Wednesday, April 22, 2015

Crop insurance can tackle bad harvests

Crop insurance can tackle bad harvests
Weather and prices continue to haunt modern agriculture and farmers, only 20% of who are covered by crop insurance in our country.
BY- Shanthu Shantharam
            Two risks that have haunted modern agriculture for decades are weather and prices. Indian farmers have been one of the worst victims of the vagaries of nature and prices. They badly need protection, but less than 20% of them are covered by crop insurance. Insurance is an instrument that is designed to cover risks that can cause significant losses, however frequently or infrequently they occur. Somehow, the Indian psyche cannot seem to accept paying the insurance premium that would be foregone should no adverse event take place, that it’s a price to pay for cover against potentially catastrophic losses.
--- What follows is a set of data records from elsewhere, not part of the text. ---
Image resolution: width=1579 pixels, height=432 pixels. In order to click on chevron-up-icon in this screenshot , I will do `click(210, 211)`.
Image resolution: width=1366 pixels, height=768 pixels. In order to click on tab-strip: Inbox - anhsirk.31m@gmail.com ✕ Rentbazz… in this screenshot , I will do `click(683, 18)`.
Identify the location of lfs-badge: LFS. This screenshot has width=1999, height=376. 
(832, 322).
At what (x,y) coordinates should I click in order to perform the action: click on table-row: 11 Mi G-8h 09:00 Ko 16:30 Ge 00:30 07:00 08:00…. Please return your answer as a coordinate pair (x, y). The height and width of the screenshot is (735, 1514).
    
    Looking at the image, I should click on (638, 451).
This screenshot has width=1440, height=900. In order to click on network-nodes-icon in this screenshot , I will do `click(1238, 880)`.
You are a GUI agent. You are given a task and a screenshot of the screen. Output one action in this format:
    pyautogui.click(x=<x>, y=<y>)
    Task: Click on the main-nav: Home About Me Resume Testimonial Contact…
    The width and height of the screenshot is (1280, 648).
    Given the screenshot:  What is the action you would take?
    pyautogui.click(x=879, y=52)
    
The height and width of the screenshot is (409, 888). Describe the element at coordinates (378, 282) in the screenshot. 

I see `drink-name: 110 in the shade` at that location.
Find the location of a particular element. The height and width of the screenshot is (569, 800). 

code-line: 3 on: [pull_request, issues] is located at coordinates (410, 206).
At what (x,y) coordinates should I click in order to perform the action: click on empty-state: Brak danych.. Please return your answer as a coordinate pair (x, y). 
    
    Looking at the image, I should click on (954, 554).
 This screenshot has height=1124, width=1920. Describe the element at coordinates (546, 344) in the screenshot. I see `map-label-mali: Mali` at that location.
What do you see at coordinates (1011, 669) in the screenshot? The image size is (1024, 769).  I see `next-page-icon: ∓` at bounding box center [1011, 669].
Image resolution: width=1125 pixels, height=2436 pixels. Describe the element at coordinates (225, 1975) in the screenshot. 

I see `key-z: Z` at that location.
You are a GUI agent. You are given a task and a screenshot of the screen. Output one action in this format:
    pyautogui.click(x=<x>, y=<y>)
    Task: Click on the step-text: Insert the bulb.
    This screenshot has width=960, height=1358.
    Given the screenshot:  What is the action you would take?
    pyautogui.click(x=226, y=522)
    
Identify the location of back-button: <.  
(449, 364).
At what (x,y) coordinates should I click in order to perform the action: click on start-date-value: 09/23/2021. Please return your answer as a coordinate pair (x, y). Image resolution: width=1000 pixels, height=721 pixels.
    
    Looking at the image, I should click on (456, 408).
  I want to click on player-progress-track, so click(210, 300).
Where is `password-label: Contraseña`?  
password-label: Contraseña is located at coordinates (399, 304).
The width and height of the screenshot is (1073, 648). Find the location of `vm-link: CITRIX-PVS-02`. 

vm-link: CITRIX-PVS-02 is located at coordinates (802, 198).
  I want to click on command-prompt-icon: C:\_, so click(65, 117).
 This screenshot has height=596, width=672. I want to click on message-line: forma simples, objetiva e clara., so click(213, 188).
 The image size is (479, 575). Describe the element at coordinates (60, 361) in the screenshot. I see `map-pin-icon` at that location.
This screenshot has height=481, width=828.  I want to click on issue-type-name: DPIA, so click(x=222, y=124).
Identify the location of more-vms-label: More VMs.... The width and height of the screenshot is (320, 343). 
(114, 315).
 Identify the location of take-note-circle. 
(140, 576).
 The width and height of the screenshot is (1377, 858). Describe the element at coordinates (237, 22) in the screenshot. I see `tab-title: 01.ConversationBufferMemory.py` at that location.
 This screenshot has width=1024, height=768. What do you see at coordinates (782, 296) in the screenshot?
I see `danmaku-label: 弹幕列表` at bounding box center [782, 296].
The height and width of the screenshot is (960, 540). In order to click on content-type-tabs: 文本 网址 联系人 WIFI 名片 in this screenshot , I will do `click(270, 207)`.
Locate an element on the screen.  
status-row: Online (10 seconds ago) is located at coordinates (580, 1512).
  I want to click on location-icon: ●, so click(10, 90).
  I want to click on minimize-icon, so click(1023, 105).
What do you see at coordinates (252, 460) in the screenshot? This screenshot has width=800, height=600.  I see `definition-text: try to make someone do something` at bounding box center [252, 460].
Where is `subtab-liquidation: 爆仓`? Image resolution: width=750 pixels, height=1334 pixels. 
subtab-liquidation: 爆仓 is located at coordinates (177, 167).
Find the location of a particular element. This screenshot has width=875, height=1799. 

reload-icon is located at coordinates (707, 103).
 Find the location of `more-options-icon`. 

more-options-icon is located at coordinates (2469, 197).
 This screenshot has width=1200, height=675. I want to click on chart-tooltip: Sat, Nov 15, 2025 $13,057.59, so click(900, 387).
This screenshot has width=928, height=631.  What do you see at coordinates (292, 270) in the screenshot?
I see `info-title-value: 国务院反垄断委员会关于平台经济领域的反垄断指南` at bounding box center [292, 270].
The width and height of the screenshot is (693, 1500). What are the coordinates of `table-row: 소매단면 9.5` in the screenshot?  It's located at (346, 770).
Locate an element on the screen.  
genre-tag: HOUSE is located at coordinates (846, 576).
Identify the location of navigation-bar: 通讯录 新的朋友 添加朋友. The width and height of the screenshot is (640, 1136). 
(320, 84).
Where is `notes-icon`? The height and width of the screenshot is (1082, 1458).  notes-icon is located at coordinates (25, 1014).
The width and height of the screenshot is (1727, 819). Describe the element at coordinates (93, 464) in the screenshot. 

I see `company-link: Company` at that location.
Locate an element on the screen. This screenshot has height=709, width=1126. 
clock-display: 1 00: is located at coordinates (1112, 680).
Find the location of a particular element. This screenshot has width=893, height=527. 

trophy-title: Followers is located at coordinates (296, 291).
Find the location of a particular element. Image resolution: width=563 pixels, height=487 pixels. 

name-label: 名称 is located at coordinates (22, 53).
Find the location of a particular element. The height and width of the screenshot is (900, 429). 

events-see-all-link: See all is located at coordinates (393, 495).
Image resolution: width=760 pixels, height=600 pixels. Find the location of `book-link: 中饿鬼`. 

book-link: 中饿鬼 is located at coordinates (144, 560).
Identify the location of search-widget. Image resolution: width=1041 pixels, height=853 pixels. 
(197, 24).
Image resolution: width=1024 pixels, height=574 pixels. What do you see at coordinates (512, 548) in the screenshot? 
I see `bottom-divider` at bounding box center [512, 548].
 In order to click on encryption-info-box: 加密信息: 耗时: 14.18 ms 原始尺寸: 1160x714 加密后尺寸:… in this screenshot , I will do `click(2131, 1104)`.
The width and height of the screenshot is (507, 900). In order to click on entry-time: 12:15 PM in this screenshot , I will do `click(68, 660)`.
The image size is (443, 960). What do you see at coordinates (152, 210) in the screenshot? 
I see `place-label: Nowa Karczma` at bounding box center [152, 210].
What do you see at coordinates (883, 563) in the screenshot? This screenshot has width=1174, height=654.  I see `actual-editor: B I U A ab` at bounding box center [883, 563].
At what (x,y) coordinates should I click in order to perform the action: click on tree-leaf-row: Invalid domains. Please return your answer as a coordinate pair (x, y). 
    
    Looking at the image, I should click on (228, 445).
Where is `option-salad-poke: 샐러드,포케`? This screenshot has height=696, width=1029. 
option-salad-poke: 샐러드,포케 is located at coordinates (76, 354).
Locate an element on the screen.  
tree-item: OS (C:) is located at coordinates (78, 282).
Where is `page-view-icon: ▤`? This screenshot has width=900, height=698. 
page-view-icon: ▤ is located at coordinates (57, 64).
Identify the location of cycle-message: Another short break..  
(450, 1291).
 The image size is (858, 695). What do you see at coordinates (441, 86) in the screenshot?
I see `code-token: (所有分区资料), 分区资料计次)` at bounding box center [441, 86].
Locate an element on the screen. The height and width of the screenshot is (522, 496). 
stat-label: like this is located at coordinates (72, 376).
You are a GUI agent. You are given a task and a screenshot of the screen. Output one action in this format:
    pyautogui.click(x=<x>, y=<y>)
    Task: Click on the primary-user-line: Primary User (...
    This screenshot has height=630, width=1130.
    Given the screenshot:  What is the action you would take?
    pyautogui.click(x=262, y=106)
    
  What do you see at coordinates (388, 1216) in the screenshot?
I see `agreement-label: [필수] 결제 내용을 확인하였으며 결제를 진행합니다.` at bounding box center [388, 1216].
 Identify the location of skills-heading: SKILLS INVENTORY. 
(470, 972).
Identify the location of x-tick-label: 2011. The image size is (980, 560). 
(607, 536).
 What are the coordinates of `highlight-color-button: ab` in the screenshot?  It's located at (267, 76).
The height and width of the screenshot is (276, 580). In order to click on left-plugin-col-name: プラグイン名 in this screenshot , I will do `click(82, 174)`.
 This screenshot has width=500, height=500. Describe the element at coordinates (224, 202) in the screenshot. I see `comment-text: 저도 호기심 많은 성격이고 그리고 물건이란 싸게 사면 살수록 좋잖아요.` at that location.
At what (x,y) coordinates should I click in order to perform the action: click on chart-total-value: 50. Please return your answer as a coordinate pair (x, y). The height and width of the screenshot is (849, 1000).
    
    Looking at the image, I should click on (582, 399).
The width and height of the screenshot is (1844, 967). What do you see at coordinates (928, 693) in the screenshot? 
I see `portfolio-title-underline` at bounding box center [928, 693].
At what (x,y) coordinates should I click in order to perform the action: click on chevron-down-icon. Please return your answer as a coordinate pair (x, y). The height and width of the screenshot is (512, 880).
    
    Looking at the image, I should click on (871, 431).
In other words, it is the cost of doing business. Indians, therefore, forego insurance coverage by assuming that such a catastrophe will not visit them. That is one of the reasons why a huge majority of Indians are not covered for loss of life, motor accidents and health emergencies.
            It is also true that most poor people cannot afford even the lowest premium for insurance. Poor Indian farmers, by and large, fall under this category. Considering that 70% of Indians are dependent on agriculture for their livelihood that is a staggering number of people who rise every day to face risks and uncertainty. This huge number is in itself a boon for an insurance company to devise a low-cost group insurance product to cover the loss of crops due to weather. If necessary, all of a poor farmer’s premium should be paid by the state governments on a pro-rata basis.
            If there is no insurance cover for crops and livestock, the country’s food security will be threatened in the short run. It is sad that many farmers commit suicide, mostly because of indebtedness but also because of crop destruction due to untimely rains and hailstorms, as has happened recently in many parts of Maharashtra, Karnataka and Rajasthan. As Indian agriculture will have to adopt new and expensive technologies to counter climate change, insurance cover becomes even more critical. The cost of insurance will become a part of other input costs that will have to be recovered by guaranteed remunerative prices for the harvest.
            If nothing else, the Narendra Modi government needs to be applauded for trying to introduce a market-based farm income insurance scheme combined with weather-based crop insurance products that will replace the ad hoc grants to cover each and every crop loss on humanitarian grounds. It is hoped that these new insurance products will be attractively priced so that a large number of farmers can afford them. There is a real need for outreach and awareness creation about the critical need for insurance at the village level.
            It is becoming really impossible for state governments to offer humanitarian protection, as vagaries of the weather are hitting India at regular intervals. States will have to borrow or ask for grants from the centre, and parties in power engage in politics at the expense of the hapless farmer. The insurance products must guarantee payment on time, and rate increases for premium must be kept to a bare minimum. Real subsistence farmers must be given insurance protection free of cost; relatively well-off farmers and those growing cash crops can afford to pay market rates. If more than 90% of farmers are covered by proper actuarial standards, there is no reason why insurance should be unaffordable.
            The wrath of nature frequently visits Indian farmers, 70% of whom are engaged in rain-fed farming. In the past five decades, there have been repeatedly failed or delayed monsoons followed by drought. According to estimates from the US National Aeronautics and Space Administration based on satellite data, central and northern India suffer more from extreme drought than any other country in the world. It is a miracle that Indian farmers in these drought-prone regions are still engaged in farming. No government, either at the centre or in the states, has been able to control market prices in six decades. There is a lesson in this for the government that intervention to alter market forces will be a futile exercise and will never solve pricing problems. Agriculture needs to be treated as a business that has to be managed professionally. Instead, it is treated as a social-welfare programme.
            In the post-modern era, a government that can courageously tackle these farmer-centric issues is the one that can cling to power. If the country can use trillions of rupees to prop up the rural jobs guarantee scheme, why is it so difficult to provide both crop insurance and a universal health insurance to its citizens? It may not be easy, but surely it is worth a try.

(Shanthu Shantharam teaches plant biotechnology and biotechnology innovation management at Iowa State University and was formerly executive director of the agricultural group of India’s Association of Biotechnology Led Enterprises. He was also formerly biotech regulator with the US department of agriculture.)